Changes in secondary structure follow the dissociation of human insulin hexamers: a circular dichroism study

• Published in: Proteins, structure, function, and bioinformatics Vol. 8; no. 3; p. 280
• Main Authors: Melberg, S G, Johnson, Jr, W C
• Format: Journal Article
• Language: English
• Published: United States 1990
• Subjects: Circular Dichroism; Humans; Insulin - chemistry; Insulin - genetics; Mutation; Protein Conformation; X-Ray Diffraction; Zinc - chemistry
• ISSN: 0887-3585
• DOI: 10.1002/prot.340080309

Vacuum UV circular dichroism spectra measured down to 178 nm for hexameric 2-zinc human insulin, zinc-free human insulin, and the two engineered and biologically active monomeric mutants, [B/S9D] and [B/S9D,T27E] human insulin, show significant differences. The secondary structure analysis of the 2-zinc human insulin (T6) in neutral solution was determined: 57% helix, 1% beta-strand, 18% turn, and 24% random coil. This is very close to the corresponding crystal structure showing that the solution and solid structures are similar. The secondary structure of the monomer shows a 10-15% increase in antiparallel beta-structure and a corresponding reduction in random coil structure.
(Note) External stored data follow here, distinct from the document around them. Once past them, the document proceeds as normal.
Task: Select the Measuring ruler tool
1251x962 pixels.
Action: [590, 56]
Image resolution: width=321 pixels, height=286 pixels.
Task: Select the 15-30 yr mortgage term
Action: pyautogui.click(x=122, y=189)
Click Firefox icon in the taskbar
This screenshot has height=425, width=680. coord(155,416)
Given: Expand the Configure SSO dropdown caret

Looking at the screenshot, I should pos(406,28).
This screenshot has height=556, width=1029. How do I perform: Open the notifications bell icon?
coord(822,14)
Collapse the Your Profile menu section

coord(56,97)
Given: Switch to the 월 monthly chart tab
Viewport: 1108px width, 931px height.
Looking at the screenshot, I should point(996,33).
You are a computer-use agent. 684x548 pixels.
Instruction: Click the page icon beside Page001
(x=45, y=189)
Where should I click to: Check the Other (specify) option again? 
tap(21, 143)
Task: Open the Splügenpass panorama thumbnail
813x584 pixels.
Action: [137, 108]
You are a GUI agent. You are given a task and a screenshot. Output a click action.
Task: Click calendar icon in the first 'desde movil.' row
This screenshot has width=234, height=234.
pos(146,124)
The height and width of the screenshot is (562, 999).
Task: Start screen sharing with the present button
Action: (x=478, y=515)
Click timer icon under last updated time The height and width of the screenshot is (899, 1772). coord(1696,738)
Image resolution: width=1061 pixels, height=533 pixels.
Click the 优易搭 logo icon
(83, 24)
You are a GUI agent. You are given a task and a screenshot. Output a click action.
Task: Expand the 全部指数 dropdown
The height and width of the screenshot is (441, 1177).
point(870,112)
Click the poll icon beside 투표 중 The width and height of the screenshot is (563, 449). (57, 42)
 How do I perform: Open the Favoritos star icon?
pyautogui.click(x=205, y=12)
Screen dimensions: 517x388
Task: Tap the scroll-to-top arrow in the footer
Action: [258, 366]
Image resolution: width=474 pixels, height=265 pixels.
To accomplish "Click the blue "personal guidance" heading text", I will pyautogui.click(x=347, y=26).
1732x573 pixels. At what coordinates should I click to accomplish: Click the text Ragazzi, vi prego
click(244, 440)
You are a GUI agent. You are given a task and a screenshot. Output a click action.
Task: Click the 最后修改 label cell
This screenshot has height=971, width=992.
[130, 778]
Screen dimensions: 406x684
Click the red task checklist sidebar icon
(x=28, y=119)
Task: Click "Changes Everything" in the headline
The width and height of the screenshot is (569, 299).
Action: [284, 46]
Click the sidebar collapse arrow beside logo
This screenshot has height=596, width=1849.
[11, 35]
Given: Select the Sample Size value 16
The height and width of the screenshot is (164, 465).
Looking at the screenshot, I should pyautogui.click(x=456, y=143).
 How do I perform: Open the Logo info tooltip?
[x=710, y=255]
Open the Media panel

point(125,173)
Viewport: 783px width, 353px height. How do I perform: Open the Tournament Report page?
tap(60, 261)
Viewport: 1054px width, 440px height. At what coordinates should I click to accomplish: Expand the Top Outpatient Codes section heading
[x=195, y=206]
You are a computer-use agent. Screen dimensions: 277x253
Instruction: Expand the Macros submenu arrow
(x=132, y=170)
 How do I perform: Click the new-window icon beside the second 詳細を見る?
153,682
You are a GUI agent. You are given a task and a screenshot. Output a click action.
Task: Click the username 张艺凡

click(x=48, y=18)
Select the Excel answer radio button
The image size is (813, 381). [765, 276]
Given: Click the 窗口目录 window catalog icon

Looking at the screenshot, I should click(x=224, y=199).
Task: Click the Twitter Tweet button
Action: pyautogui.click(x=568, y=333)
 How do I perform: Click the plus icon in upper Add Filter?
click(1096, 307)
These structural changes are consistent with an independent analysis of the corresponding difference spectra. The advantage of secondary structure analyses of difference spectra is that the contribution of odd spectral features stemming mainly from side chain chromophores is minimized and the sensitivity of the analyses improved. Analysis of the CD spectra of T6 2-zinc, zinc-free human insulin and monomeric mutant insulin by singular value decomposition indicates that the secondary structure changes following the dissociation of hexamers into dimers and monomers are two-state processes.